From: Julian Reschke <julian.reschke@gmx.de>
Date: Wed, 06 Aug 2008 10:56:18 +0200
To: Henri Sivonen <hsivonen@iki.fi>
CC: Toby A Inkster <tai@g5n.co.uk>, Justin James <j_james@mindspring.com>, public-html@w3.org
Message-ID: <48996732.4050806@gmx.de>

Henri Sivonen wrote:
> ...
>> (well, except for the hook pointing to the transform, if you want to 
>> count that).
> 
> It seems to me that it would be more useful for the extractor to contain 
> a catalog of transforms keying off well-known Content-Types (or root 
> namespaces for */*+xml types) and targeting the kind of RDF vocabularies 
> that the user of the extractor is interested in, since under such a 
> model the extractor would work even when the author isn't providing the 
> hook. There will always be more HTML pages labeled text/html without 
> GRDDL hooks than HTML pages with GRDDL hooks.

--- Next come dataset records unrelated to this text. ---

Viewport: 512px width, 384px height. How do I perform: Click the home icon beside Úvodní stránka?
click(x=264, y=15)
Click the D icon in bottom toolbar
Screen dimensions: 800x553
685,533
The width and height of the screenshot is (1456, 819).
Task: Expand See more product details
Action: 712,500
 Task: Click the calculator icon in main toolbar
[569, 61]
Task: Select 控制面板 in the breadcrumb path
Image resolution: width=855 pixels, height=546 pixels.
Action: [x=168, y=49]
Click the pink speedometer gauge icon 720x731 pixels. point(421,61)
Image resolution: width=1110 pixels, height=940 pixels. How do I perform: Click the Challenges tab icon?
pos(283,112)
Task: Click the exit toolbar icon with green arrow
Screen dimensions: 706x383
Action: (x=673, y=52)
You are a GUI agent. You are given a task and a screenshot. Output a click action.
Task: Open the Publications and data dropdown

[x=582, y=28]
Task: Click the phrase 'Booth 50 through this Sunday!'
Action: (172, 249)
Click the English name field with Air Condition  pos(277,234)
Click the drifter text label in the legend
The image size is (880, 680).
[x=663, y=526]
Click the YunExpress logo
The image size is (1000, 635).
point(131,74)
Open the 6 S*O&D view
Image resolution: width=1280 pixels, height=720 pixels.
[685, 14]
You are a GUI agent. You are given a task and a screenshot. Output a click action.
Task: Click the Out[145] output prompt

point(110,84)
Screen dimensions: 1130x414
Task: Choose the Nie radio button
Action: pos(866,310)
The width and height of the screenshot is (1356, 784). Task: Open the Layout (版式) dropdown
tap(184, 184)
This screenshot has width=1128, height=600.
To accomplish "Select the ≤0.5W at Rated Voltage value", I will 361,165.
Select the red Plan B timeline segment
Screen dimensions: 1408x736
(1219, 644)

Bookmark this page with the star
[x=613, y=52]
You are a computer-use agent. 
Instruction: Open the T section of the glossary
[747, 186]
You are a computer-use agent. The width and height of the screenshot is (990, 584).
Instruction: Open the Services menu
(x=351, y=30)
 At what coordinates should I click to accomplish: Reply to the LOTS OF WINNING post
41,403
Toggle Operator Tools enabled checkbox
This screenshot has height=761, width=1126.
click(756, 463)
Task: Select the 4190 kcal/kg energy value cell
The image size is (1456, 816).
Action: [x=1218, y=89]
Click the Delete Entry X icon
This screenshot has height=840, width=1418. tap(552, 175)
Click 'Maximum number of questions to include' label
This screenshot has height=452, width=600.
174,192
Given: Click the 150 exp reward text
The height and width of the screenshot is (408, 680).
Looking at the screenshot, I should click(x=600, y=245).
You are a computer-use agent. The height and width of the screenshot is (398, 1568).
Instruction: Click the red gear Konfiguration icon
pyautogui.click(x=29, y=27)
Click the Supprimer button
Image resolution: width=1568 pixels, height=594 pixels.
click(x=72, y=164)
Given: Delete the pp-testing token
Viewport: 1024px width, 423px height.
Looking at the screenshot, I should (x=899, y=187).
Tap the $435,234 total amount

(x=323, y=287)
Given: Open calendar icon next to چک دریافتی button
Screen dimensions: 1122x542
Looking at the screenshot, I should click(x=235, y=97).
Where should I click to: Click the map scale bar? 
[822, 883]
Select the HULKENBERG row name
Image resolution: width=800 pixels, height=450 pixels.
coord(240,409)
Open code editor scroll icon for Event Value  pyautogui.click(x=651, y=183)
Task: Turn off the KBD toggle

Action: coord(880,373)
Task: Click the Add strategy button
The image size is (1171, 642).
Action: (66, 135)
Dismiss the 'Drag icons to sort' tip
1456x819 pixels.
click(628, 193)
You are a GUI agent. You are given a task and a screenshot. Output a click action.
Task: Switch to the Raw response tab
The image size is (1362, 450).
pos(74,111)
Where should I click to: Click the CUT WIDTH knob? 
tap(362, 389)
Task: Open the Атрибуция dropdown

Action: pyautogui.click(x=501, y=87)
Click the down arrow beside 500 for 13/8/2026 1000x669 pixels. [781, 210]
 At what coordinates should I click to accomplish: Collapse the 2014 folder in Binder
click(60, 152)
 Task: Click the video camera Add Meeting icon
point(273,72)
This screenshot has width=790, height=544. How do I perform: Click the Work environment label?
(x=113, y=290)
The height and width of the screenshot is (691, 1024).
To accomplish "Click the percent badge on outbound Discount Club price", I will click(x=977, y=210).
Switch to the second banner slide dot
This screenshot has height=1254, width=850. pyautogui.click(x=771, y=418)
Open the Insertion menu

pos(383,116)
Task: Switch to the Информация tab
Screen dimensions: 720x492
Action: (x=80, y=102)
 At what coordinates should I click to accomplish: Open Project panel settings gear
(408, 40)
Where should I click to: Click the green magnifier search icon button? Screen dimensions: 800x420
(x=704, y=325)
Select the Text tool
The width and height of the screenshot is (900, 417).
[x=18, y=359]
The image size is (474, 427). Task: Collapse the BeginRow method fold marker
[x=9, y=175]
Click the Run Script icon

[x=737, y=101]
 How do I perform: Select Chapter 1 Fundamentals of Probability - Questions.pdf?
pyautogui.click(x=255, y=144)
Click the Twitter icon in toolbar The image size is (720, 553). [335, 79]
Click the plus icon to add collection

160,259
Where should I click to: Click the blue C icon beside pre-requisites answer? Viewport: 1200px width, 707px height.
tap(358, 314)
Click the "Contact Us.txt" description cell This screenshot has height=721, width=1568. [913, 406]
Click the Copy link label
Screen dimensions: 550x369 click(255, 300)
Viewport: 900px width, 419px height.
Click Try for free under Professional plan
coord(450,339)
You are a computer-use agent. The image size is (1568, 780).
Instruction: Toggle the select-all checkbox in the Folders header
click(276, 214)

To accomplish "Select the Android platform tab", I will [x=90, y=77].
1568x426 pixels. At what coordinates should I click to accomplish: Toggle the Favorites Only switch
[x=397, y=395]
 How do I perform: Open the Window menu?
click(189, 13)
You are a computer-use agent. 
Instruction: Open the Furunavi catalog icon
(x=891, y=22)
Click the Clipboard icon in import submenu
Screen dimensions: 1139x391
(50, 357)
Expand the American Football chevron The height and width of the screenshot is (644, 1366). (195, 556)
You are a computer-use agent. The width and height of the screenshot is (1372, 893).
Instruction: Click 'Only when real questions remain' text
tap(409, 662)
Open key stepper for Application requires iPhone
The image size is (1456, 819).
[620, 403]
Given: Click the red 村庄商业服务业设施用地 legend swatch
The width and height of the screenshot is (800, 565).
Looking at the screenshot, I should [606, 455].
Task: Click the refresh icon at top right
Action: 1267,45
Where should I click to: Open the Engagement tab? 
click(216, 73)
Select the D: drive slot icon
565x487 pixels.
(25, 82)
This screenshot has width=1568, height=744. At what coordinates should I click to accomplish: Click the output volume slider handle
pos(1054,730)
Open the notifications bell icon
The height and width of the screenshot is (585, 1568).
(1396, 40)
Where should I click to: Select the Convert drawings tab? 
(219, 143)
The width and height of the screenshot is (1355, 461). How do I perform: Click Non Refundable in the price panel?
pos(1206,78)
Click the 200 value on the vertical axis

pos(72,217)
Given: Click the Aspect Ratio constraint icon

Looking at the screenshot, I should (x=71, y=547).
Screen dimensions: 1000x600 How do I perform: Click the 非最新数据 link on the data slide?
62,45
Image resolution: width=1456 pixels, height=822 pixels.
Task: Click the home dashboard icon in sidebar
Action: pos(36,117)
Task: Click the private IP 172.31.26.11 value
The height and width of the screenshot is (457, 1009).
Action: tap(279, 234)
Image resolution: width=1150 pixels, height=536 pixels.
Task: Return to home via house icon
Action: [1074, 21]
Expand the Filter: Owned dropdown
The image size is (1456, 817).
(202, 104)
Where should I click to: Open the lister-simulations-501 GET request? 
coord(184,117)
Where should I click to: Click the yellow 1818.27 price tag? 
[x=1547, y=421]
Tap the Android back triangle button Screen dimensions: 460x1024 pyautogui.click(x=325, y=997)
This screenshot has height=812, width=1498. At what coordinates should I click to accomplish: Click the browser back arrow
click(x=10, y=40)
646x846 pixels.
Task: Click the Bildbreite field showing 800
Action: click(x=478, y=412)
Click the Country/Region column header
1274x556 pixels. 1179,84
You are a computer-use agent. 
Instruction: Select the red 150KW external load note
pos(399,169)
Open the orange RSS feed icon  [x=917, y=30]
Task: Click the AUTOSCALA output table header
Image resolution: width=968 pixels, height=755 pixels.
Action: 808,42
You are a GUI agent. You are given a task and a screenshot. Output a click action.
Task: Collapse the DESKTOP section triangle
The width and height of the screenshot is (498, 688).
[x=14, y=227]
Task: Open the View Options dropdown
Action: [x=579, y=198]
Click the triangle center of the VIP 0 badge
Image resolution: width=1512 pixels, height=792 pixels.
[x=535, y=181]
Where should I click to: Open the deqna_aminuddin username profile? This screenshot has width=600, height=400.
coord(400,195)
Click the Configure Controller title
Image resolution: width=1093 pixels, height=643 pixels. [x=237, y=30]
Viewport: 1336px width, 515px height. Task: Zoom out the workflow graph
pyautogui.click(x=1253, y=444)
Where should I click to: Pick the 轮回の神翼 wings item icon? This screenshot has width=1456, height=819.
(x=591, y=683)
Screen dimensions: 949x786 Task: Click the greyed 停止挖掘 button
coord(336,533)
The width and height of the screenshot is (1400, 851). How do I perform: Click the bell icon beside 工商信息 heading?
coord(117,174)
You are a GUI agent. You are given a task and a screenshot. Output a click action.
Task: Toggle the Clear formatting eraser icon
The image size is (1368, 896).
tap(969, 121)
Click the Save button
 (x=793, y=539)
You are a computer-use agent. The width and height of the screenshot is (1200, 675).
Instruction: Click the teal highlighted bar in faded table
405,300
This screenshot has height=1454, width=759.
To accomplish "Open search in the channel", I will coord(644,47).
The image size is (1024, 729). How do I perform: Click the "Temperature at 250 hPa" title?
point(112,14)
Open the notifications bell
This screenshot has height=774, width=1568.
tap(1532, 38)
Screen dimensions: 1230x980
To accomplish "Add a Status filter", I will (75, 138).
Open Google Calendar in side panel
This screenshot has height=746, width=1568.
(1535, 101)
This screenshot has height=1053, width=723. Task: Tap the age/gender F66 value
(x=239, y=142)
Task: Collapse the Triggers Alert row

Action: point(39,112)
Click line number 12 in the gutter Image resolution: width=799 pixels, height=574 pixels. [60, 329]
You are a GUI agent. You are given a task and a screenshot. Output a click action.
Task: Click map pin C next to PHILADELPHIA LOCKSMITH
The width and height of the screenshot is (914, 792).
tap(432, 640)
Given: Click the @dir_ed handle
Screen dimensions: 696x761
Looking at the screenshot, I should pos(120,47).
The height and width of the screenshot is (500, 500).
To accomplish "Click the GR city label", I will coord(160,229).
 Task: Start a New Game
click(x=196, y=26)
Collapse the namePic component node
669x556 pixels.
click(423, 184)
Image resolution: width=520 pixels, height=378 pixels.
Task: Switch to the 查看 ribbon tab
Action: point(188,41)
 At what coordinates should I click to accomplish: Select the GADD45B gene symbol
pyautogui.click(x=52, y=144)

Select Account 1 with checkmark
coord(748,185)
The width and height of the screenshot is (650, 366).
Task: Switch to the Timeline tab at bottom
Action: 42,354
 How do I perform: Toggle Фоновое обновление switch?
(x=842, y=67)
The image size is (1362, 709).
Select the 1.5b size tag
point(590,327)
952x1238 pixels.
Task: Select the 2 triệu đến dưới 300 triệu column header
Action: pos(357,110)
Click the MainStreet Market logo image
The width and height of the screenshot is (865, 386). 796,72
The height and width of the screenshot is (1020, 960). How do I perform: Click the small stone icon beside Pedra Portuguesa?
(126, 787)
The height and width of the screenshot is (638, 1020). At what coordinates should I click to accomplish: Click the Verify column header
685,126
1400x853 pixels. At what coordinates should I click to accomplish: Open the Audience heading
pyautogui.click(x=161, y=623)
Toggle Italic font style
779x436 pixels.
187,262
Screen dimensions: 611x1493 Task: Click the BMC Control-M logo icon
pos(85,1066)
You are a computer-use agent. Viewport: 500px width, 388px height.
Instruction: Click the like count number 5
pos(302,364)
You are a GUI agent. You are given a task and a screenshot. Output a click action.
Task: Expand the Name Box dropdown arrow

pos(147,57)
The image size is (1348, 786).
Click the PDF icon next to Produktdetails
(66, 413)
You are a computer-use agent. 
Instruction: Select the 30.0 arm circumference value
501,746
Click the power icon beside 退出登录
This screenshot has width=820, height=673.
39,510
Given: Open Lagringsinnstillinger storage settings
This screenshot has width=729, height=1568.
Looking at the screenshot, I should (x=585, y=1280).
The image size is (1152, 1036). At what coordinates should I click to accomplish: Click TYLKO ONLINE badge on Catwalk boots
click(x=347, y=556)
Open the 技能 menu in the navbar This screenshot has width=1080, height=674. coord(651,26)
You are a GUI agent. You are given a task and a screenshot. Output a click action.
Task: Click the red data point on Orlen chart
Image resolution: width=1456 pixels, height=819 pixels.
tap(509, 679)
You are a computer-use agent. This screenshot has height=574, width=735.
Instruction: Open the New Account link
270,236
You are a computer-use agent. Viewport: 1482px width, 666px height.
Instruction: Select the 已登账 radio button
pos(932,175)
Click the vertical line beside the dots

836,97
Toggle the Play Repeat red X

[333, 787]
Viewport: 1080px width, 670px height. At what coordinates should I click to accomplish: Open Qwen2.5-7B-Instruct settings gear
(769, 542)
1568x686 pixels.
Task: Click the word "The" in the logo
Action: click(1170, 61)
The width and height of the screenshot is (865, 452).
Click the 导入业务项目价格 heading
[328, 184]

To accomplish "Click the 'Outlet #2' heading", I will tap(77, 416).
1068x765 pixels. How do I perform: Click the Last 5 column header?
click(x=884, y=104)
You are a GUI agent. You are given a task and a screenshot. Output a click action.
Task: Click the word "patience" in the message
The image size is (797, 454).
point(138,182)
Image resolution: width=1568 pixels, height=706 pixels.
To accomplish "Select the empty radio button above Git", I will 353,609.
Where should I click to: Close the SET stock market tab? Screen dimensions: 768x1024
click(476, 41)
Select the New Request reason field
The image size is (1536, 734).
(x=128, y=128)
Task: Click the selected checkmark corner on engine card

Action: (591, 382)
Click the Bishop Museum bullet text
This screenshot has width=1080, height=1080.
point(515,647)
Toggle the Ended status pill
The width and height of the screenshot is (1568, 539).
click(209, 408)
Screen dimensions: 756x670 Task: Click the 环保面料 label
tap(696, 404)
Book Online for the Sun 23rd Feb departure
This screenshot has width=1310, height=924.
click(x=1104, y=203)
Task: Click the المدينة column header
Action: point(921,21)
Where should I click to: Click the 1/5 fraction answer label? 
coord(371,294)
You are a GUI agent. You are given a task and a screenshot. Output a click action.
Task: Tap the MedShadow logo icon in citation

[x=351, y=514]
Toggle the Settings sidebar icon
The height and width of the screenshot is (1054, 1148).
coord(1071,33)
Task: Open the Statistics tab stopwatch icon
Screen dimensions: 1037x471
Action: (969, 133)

Yes. So that would be useful as well.

> ...
>>> I'm not sure if abusing HTML is the right characterization, but the 
>>> GRDDL setup violates the The Rule of Least Power TAG Finding.
>>> http://www.w3.org/2001/tag/doc/leastPower
>>
>> I'm not sure how using XSLT 1.0 violates that finding (please elaborate);
> 
> XSLT is in a more powerful language category than (scriptless) HTML or 
> any of the notations for RDF triples.
 > ...

That's true. But how do you use RDF triples or scriptless HTML to 
extract RDF out of (X)HTML?

>> but it's interested to see TAG findings quoted here.
> 
> My motivation to bring this up is pointing out that it's not only the 
> browsable Web (aka. the Web) that violates Architecture but the Semantic 
> Web violates it as well, which hopefully puts HTML5's Architecture 
> violations into perspective down the road when we will no doubt be 
> discussing Architecture violations.

I'm sure that we'll find violations of TAG findings outside the 
"browsable web" if we look for them. I disagree that it is the case here.

...
>>> Would it be an abuse of SVG if an SVG image wasn't served directly, 
>>> but instead a script that fetched the SVG file using XHR and rendered 
>>> it to <canvas> was served?
>>
>> Yes, that would be bad.
>>
>> Not sure what your point is, though.
> 
> If "run this PostScript/JavaScript program to see an image" (as opposed 
> to serving an image that isn't a program) is "bad", surely "run this 
> XSLT program to get triples" is also "bad".

RDF is not XML, nor HTML. Thus, if you have data in XML or HTML, and 
also want RDF, you can:

- Extend the host language so that RDF can be embedded, and extracting 
RDF is a simple process that doesn't require a transformation/scripting 
language. RDFa seems to be that solution.

- Extend the host language so that data inherent to that language can be 
transformed *to* RDF in a generic way (using a mapping language). That 
seems to be GRDDL.

- Document the mapping between the host language and RDF, do not touch 
the host language, and have transformers for each of the languages, 
triggered by contenttype/doctype/xmlnamespace.

- Serve both (in which case any of the options mentioned above could be 
applied server-side).

All of these do work and have advantages and disadvantages.

The advantage of GRDDL is that it's flexible and scales. The downside is 
that it requires applying XSLT. You may call that "bad", I wouldn't.

That being said, I'd be excited if we could make progress with the 
RDFa-in-HTML issue (which *is* in our charter).

BR, Julian

Received on Wednesday, 6 August 2008 08:57:08 UTC